• What you need to do
Write out every entry below word for word, leaving nothing out.
--- Data extract Enclosed Below ---
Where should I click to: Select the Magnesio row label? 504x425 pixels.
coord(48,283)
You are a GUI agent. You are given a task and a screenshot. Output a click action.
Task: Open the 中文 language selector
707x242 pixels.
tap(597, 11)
--- End of Enclosed Data extract ---
• Response area
Where should I click to: Select the Magnesio row label? 504x425 pixels.
coord(48,283)
You are a GUI agent. You are given a task and a screenshot. Output a click action.
Task: Open the 中文 language selector
707x242 pixels.
tap(597, 11)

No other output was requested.